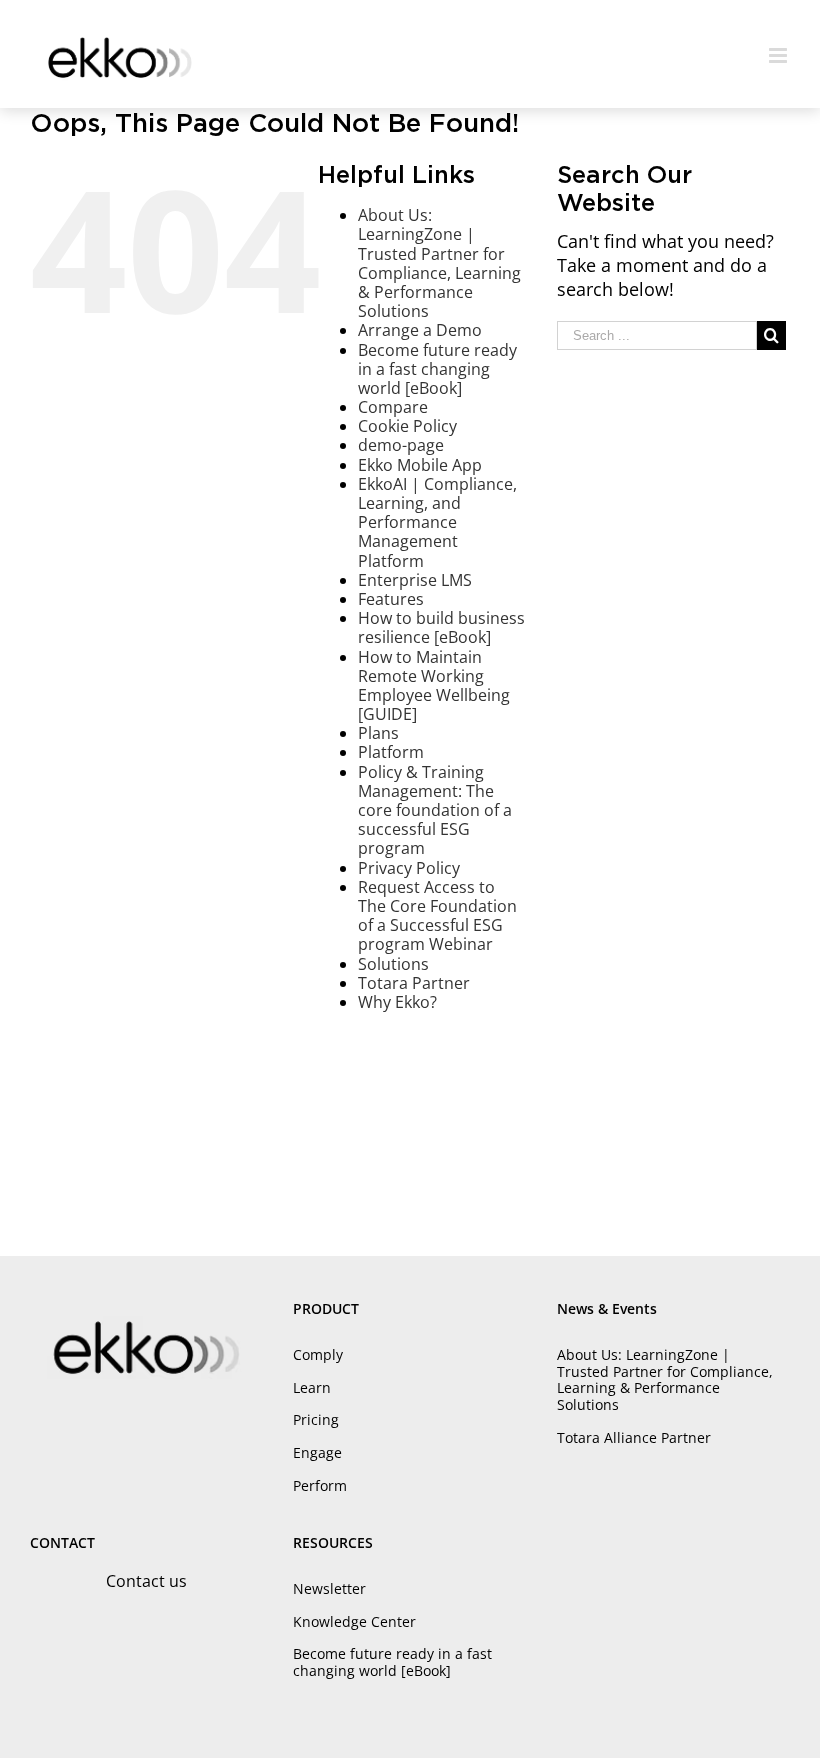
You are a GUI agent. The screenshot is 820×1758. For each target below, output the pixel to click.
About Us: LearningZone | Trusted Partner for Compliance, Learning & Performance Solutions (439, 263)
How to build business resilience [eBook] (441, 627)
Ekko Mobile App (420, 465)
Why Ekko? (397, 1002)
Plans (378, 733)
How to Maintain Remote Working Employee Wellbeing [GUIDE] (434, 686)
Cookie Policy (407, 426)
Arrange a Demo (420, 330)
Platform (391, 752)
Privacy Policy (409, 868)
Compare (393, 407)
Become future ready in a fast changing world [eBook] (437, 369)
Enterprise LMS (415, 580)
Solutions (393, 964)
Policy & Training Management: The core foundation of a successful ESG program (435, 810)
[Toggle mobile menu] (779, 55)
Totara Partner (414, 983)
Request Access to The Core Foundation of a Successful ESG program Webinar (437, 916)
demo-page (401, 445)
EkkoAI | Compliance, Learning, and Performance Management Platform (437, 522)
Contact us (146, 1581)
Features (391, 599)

--- Work instruction ---
Return the records above verbatim, leaving out images.

--- Solution to the exercise ---
You are a GUI agent. The screenshot is 820×1758. For each target below, output the pixel to click.
About Us: LearningZone | Trusted Partner for Compliance, Learning & Performance Solutions (439, 263)
How to build business resilience [eBook] (441, 627)
Ekko Mobile App (420, 465)
Why Ekko? (397, 1002)
Plans (378, 733)
How to Maintain Remote Working Employee Wellbeing [GUIDE] (434, 686)
Cookie Policy (407, 426)
Arrange a Demo (420, 330)
Platform (391, 752)
Privacy Policy (409, 868)
Compare (393, 407)
Become future ready in a fast changing world [eBook] (437, 369)
Enterprise LMS (415, 580)
Solutions (393, 964)
Policy & Training Management: The core foundation of a successful ESG program (435, 810)
[Toggle mobile menu] (779, 55)
Totara Partner (414, 983)
Request Access to The Core Foundation of a Successful ESG program Webinar (437, 916)
demo-page (401, 445)
EkkoAI | Compliance, Learning, and Performance Management Platform (437, 522)
Contact us (146, 1581)
Features (391, 599)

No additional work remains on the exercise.